Mais alors, qu’en est-il de ce que le BEA (Bureau étudiants administrateurs) et certains mouvements d’extrême gauche annoncent à propos du contrôle de McKinsey sur l’enseignement prodigué à l’Université ? Voici quelques explications…

Le Comac ULB, cercle politique fort actif sur le campus de l’université provenant de la jeunesse du PTB, a depuis plusieurs années cherché à influencer les différentes politiques de financement et d’enseignement menées par l’ULB. Etant cependant limité à son rôle de cercle politique sur le campus, ses idées n’ont jamais trouvé un écho suffisant au sein de la communauté estudiantine.

Manquant de visibilité et de pouvoirs décisionnels et afin de véhiculer ses idées, le Comac s’est alors investi très largement au sein du BEA, organe de représentation étudiante au sein des différentes administrations de l’ULB.
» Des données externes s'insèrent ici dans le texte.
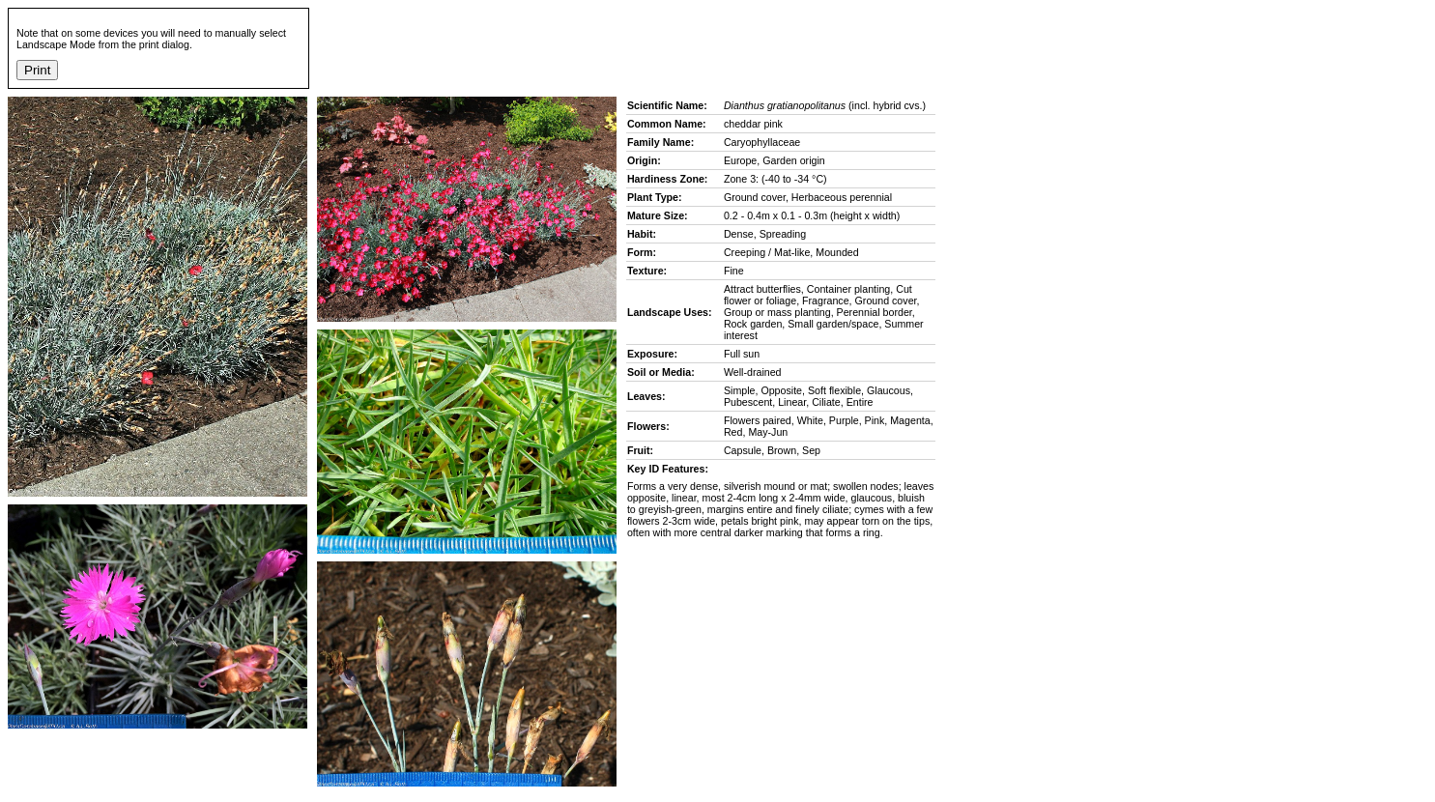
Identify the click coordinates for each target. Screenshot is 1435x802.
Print (37, 70)
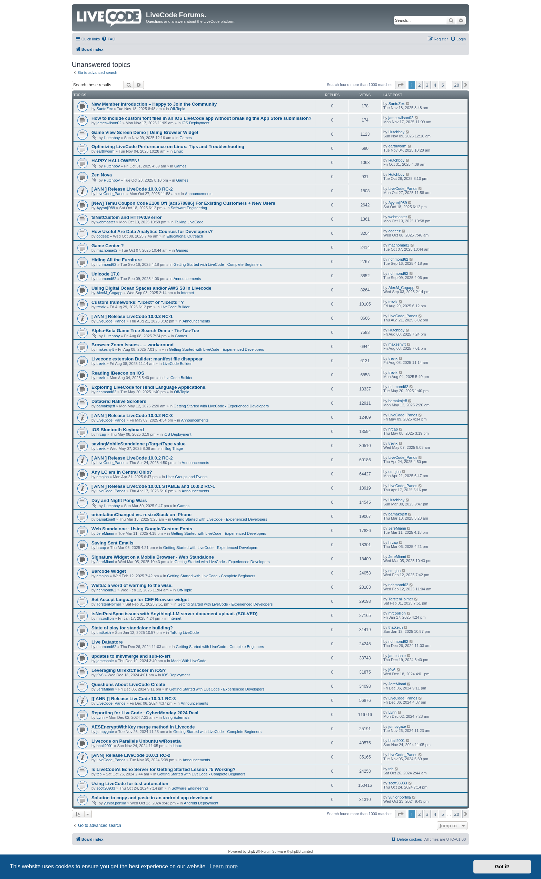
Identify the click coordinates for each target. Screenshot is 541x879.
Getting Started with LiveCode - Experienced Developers (216, 349)
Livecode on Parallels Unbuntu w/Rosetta (136, 741)
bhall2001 (105, 746)
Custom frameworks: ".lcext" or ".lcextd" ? (137, 302)
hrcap (101, 434)
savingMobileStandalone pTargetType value (138, 443)
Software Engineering (189, 208)
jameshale (105, 661)
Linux (178, 151)
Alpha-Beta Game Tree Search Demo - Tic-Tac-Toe (145, 330)
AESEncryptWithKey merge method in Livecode (143, 727)
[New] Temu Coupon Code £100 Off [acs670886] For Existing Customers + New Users (183, 203)
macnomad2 (107, 250)
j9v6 (100, 675)
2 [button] (419, 85)
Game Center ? (107, 245)
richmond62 (106, 264)
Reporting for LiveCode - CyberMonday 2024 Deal (144, 712)
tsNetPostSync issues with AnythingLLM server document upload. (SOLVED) (174, 613)
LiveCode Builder (175, 307)
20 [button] (456, 85)
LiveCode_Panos (111, 194)
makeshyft (105, 349)
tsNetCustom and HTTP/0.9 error (126, 217)
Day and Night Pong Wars (119, 500)
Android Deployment (201, 803)
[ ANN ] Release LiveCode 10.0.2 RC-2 (132, 458)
Intéressé par la question du partenariat entre l’ULB et McKinsey, le Cercle des étudiants libéraux de l’ULB s’est rendu à l’Assemblée générale du BEA contre la venue de l’entreprise de consulting. Nous avons été profondément choqués par ce qu’il nous a été donné de voir lors de cette AG. Premièrement, une septantaine de personnes tout au plus, portant pour la plupart un signe distinctif du Comac, discutant non pas sur le côté bénéfique ou non de la venue de McKinsey mais plutôt sur les actions à mener pour empêcher l’implantation de la multinationale sur le campus. Deuxièmement, une modération assurée par 3 personnes dont deux d’entre elles également porteuses de pin’s et d’autocollants du mouvement d’extrême gauche.

Afin de prouver à nouveau l’instrumentalisation du BEA par le Comac, nous avons effectué de plus vastes recherches sur les deux mouvements étudiants. Nous avons constaté sur les pages Facebook respectives de ces deux organisations deux publications portant les mêmes revendications et datant toutes deux du 10 octobre. Preuve supplémentaire de l’utilisation de l’organe de représentation étudiante par le Comac, les différentes communications du BEA ne visant donc pas à défendre la communauté estudiantine mais clairement une ligne politique d’extrême gauche.

Face à une telle situation, le Cercle des étudiants libéraux souhaite réagir et donner son opinion.

Notre Cercle considère qu’il est urgent de stopper la désinformation autour de ce partenariat qui est, rappelons-le, strictement immobilier.

Nous sommes aussi surpris que le débat avec les étudiants accepté par notre recteur n’ait toujours pas entraîné de réponse à l’heure actuelle sur le campus. Cela nous interroge encore davantage sur la politique de désinformation menée par le BEA et le Comac.

Selon nous, sur l’affaire McKinsey, le BEA, se prétendant légitime, ne représente en rien l’avis des 25 000 étudiants de l’ULB. D’une part, car seulement une septantaine de personnes siégeaient lors de la dernière AG et d’autre part, car la grande majorité d’entre elles représentaient la jeunesse de parti du PTB.

En guise de conclusion, nous considérons qu’au vu de la situation financière de l’ULB, une donation immobilière de cette envergure, bien que nécessitant toute notre prudence, est une opportunité à saisir pour notre université. Il nous paraît évident qu’un accord de ce type conclu avec un organisme public n’aurait pas suscité tant d’agitation sur notre campus.